Speaking in a Reuters interview, the head of the conservative CDU party, Friedrich Merz, said Germany could no longer rely on buying cheap gas from Russia and goods from around the world while relying on U.S. security.
Merz's comments reflect a growing rethink in German policy towards Beijing since Russia's invasion of Ukraine exposed Europe's heavy dependence on Russian energy.
It marks a departure from the era of former CDU Chancellor Angela Merkel, when China became Germany's biggest trade partner and a vital export market.
The 67-year-old arch conservative Merz became head of Merkel's Christian Democrats in 2022 promising a break from her centrist politics. According to a poll by the ZDF broadcaster this week, the CDU/CSU is polling nationally as Germany's biggest party bloc at 30%, gaining slightly while parties in the ruling coalition slipped, as Merz seeks to position himself to run for chancellor in 2025.
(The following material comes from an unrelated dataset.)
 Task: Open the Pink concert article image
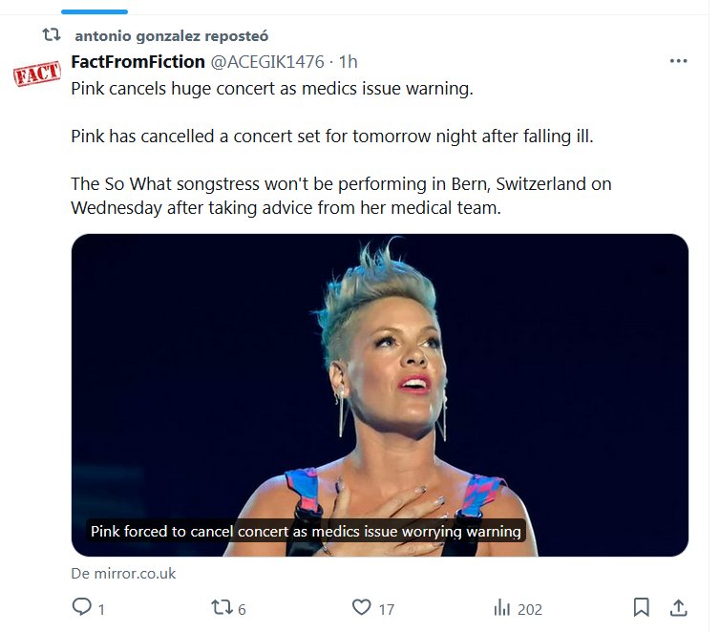click(x=380, y=382)
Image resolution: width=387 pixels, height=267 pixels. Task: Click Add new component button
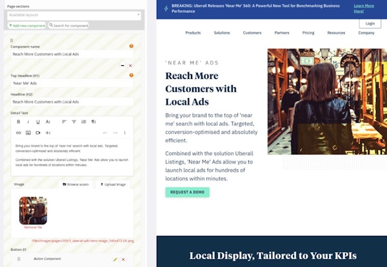click(27, 25)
"We need very close coordination with our European partners, especially with France," he said about China ties. "We must demonstrate that Germany is not alone in this, but is acting in close coordination with its European partners."
NO 'DAY TRIPS'
Merz called for a key representative of the French government to be involved in future talks between Germany and China. He stressed that consultations with Beijing were important, but added:
"They just shouldn't be day trips with oversized delegations and small agendas, they have to be well prepared and they have to produce results."
He said Germany should reduce the presence of technology from China's Huawei as soon as possible, but without ripping out existing Huawei systems from German networks.
Asked whether he would travel to Taiwan, after a recent visit by a German minister infuriated Beijing, Merz said he would not want to do so at present, so as not to be provocative.
Merz was speaking ahead of French President Emmanuel Macron's trip to China with European Commission President Ursula von der Leyen. The trip could see Beijing try to play divide and rule, said a non-Western diplomat who suggested China may try to insert a wedge into the Western camp and lure France away from the United States.
On European politics, Merz said his party would back von der Leyen for a second term as president in 2024.